[Opening Passage for review section]

Everything, Everything Parent Guide
This story has all the cute and kitsch ‘tween girls swoon over – and that a problem considering the messages of the movie.
Parent Movie Review
Maddy Whittier (Amandla Stenberg) is a young woman with SCID (severe combined immunodeficiency), a medical condition that renders her body unable to fight off any infections. Although the illness means she must live in isolation in order to avoid contact with germs or viruses, she still enjoys stimulation through books and the internet. Her protective single mother (Anika Noni Rose), who is also a physician, provides medical care plus a state-of-the-art home to keep her daughter’s environment sterilized. And Maddy has the loving company of full-time nurse Carla (Ana de la Reguera). Really, the eighteen-year-old doesn’t want for anything, anything.
However, her resignation toward having no contact with the outside world is tested when she notices the family moving in next door has a son about her age. Olly (Nick Robinson) may dress in bleak black and wear his shaggy hair with a rebellious attitude, but he has a bright smile when he sees her peering from the window. Within days the two are making eye contact as often as possible, and then begin texting back and forth. As the interaction and attraction grows, Maddy desires more. Eventually, she is even willing to risk everything, everything.
What follows is a sentimental sequence of bashful meetings facilitated by Carla, puppy-love style frolicking, and secret romantic gestures that catch the attention of Mom. When the cautious parent threatens to put an end to any more flirting with the forbidden fruit, Maddy and Olly run away together.
Based on a book by Nicola Yoon, this story has all the cute and kitsch ‘tween girls swoon over – and that is exactly the biggest problem with the movie. This target audience will likely be just as naïve as the main characters presented here, and fail to recognize the negative consequences associated with Maddy and Olly’s behaviors. And it doesn’t help that the film never shows the dangers of lying, using a credit card irresponsibly and engaging in an “unprotected” sexual relationship (implied after a steamy scene of passionate kissing). In fact, the plot suggests it’s the adults who are out of touch with reality.
Along with being predictable and tedious, other content of concern is a few swear words and scatological slang, reference to a father with a drinking problem, the depiction of a squabble that ends with punches being thrown, and domestic abuse.

[Closing Passage for review section]
[Opening Material provided section]

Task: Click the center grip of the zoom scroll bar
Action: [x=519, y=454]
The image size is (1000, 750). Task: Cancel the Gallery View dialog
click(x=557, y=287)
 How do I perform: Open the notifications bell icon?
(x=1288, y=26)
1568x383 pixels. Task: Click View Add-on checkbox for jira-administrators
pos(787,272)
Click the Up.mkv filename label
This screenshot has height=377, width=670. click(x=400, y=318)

[Closing Material provided section]
[Opening Material provided section]

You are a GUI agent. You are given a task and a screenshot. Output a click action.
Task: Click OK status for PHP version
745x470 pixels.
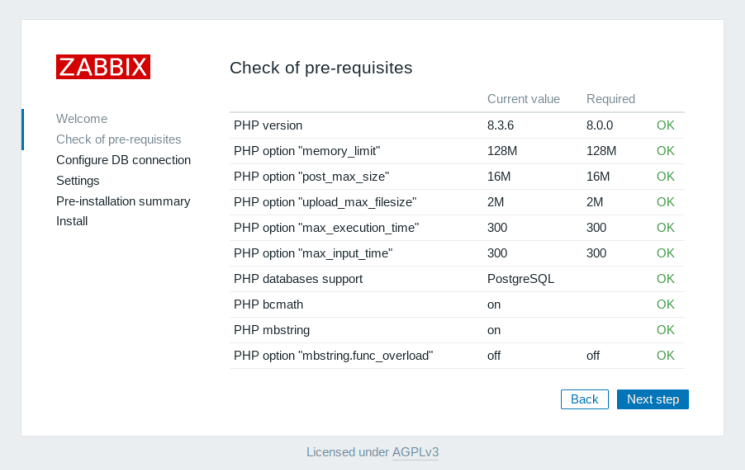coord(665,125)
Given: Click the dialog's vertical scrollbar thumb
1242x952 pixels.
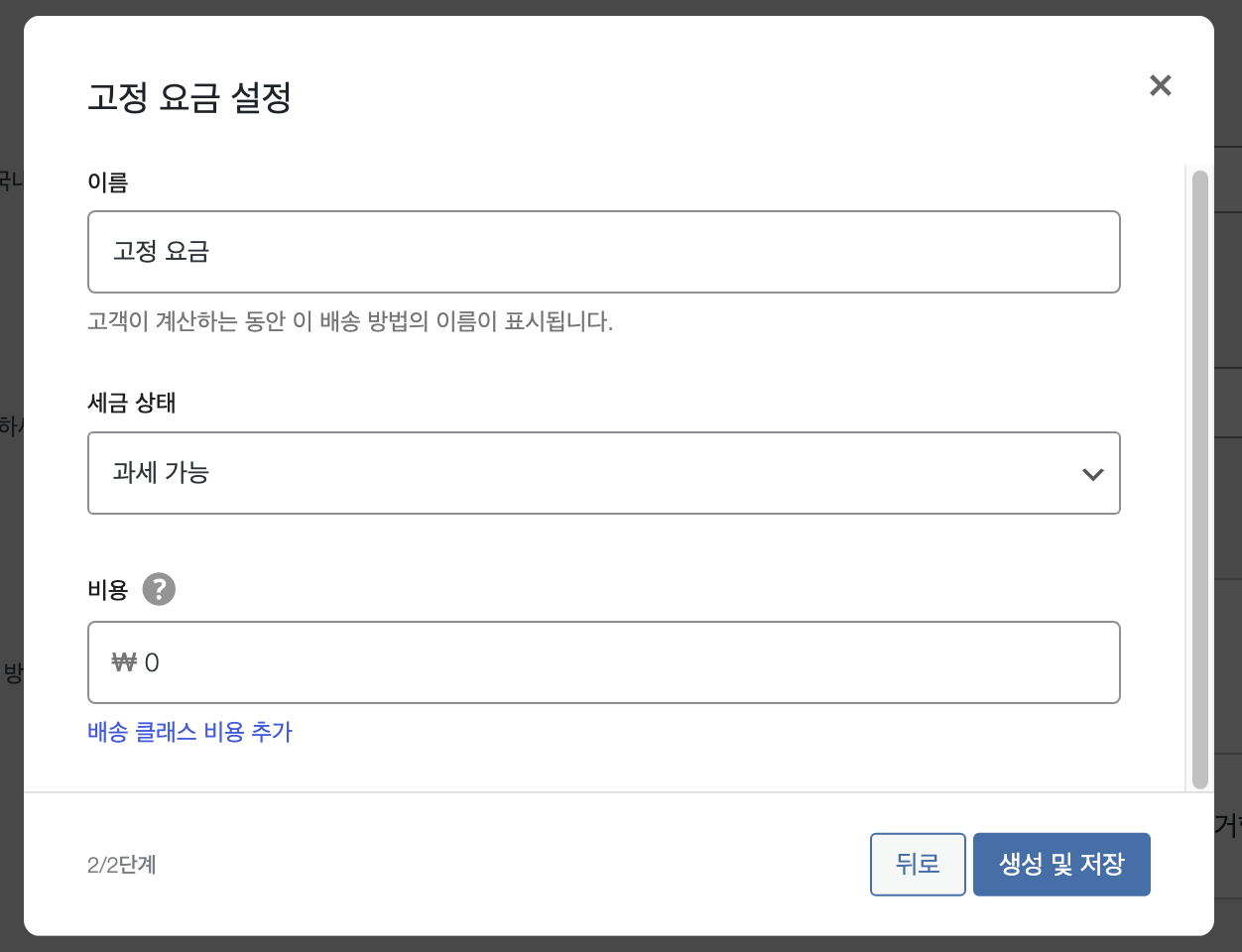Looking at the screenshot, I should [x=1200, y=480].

[Closing Material provided section]

__Apply what you read__
A: List every actor named in the movie review of Everything, Everything, together with the character each one plays.
B: Proceed with the Everything, Everything movie review from the point where it stops.

__Response list__
A:
Amandla Stenberg as Maddy Whittier
Anika Noni Rose as Maddy's mother
Ana de la Reguera as Carla
Nick Robinson as Olly

B:
While it is natural for young adults to want to exert their independence, the 18-year-old couple depicted here are reckless, even if the script calls their actions brave. After reflecting on the film’s messages and trying to come up with something positive to say, I really could think of nothing, nothing.Directed by Stella Meghie. Starring Amandla Stenberg, Nick Robinson, Anika Noni Rose . Running time: 97 minutes. Theatrical release May 19, 2017. Updated May 22, 2017
Rating & Content Info
Why is Everything, Everything rated PG-13? Everything, Everything is rated PG-13 by the MPAA for thematic elements and brief sensuality.
A father and son have a quarrel, including an exchange of punches and muffled discussion. A medical emergency is depicted without any explicit detail. References are made to marital discord and abuse. Characters lie to one another, and when these deceptions are discovered they feel betrayed.
Sexual Content: An unmarried young couple (both are just 18) are seen undressing each other and getting into bed, unplanned sexual relations are strongly implied, no consequences relating to this decision are included. A young man and woman kiss passionately. A young man and woman are seen in swimwear.
Profanity: A single scatological term is heard, and other mild profanity is used infrequently.
Alcohol / Drug Use: A father’s alcohol problem results in a scene of domestic abuse and other family strife. Injections in a medical context are depicted.
Page last updated May 22, 2017
Everything, Everything Parents' Guide
Maddy has been kept apart from society all her life. What knowledge might she be lacking that would hinder her ability to make good choices? How do you feel about the decisions she makes in this story?
How do you feel about Maddy’s decision to leave her sanctuary? Would it be better to live a long life in confinement or a short life that allowed you to have greater experiences? How might Maddy have tried the “experiment” of leaving in a safer way?
What are Maddy’s mom’s motivations for protecting her daughter? Are they justified? Why does she seem disconnected from Maddy’s desire to have relationships? Are there other ways Maddy could have challenged her mother? In what ways does Olly’s mother show a similar disconnect with the needs of her children?
Maddy and Olly engage in sexual activity soon after their relationship begins. How well do they know each other? What consequences may result from their choice? Do you think the portrayal of Maddy’s first sexual experience is accurate or is it made to look more wonderful than it might have been?
When talking about relationships, Olly quotes his mother as saying, “Love makes you crazy.” In what ways does love make his mother behave in a crazy manner? How does the emotion affect him and Maddy? Does love need to make a person crazy? How might this powerful feeling be managed and controlled?